The increase of pain, and especially the frequent appearance of pain of an alkaline pattern after extended treatment, considerably limited the use of these cod liver oil fatty acid preparations. Furthermore, an inconsistency in objective changes was seen even when administration was guided by the acid or alkaline character of the pain. In most patients, favorable objective changes were only temporary.

During this research, we observed a very favorable response in some cases of hemorrhage, especially of the long term oozing type, treated with these preparations. Bleeding usually stopped after one injection of 1 cc. of a 10% solution of unsaturated members of cod liver oil fatty acids. We still use this preparation for this purpose, as mentioned previously.

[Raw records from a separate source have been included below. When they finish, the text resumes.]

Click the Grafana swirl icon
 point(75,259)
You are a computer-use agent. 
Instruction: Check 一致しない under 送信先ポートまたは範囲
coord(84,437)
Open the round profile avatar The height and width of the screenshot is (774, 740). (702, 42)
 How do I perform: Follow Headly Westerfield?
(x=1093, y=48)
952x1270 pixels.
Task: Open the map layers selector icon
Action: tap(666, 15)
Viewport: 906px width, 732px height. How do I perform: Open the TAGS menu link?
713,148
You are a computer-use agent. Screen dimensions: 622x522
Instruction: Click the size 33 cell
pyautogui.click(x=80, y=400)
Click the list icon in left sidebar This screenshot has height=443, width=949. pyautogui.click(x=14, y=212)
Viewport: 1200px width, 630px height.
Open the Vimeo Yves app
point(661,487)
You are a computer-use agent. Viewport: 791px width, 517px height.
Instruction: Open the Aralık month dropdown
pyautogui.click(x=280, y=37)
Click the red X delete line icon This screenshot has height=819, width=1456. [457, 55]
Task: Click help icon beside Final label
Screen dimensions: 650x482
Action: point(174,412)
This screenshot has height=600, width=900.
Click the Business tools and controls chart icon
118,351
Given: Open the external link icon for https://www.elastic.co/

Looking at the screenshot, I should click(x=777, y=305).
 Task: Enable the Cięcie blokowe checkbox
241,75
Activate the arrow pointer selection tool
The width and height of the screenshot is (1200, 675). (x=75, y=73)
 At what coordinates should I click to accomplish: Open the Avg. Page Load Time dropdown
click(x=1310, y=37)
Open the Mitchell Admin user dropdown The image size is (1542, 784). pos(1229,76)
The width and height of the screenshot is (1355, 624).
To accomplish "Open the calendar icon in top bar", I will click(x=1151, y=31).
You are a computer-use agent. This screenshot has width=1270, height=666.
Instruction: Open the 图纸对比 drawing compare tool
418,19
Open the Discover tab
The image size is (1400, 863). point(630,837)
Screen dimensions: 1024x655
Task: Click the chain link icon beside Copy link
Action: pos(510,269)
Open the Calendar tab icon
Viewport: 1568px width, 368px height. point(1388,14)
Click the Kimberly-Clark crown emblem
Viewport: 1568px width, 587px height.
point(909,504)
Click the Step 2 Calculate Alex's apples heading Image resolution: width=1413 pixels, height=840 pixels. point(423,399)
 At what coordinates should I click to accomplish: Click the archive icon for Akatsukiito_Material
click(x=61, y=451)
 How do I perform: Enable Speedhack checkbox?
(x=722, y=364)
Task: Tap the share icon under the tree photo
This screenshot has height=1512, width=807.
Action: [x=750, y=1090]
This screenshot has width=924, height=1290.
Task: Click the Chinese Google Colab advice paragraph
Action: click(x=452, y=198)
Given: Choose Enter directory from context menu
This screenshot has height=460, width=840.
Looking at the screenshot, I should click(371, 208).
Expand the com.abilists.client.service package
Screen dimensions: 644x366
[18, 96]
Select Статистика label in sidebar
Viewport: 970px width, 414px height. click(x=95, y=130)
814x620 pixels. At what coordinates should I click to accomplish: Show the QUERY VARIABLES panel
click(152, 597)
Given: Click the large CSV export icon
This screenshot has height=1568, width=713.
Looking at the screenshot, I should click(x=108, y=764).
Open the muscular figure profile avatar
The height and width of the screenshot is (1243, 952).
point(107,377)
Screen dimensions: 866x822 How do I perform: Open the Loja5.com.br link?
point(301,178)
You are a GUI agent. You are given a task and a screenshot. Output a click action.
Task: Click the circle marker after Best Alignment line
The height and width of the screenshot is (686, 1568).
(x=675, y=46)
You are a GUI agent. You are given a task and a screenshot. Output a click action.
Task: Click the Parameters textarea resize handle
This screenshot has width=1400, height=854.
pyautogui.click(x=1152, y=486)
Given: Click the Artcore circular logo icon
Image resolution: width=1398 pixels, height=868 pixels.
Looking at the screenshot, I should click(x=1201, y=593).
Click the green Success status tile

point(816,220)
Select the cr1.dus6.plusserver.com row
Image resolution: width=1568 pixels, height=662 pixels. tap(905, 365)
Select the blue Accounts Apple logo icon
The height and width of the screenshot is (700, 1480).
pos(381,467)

Among the group of lipids opposed to fatty acids, we first used cholesterol with the intention of trying to influence pain having an alkaline pattern. The effect was much less impressive than that obtained with fatty acids in pain of acid pattern. In some cases, objective changes also were observed although they were less frequent and less profound than those seen with the fatty acid preparations. Cholesterol alone never produced total clinical disappearance of tumors.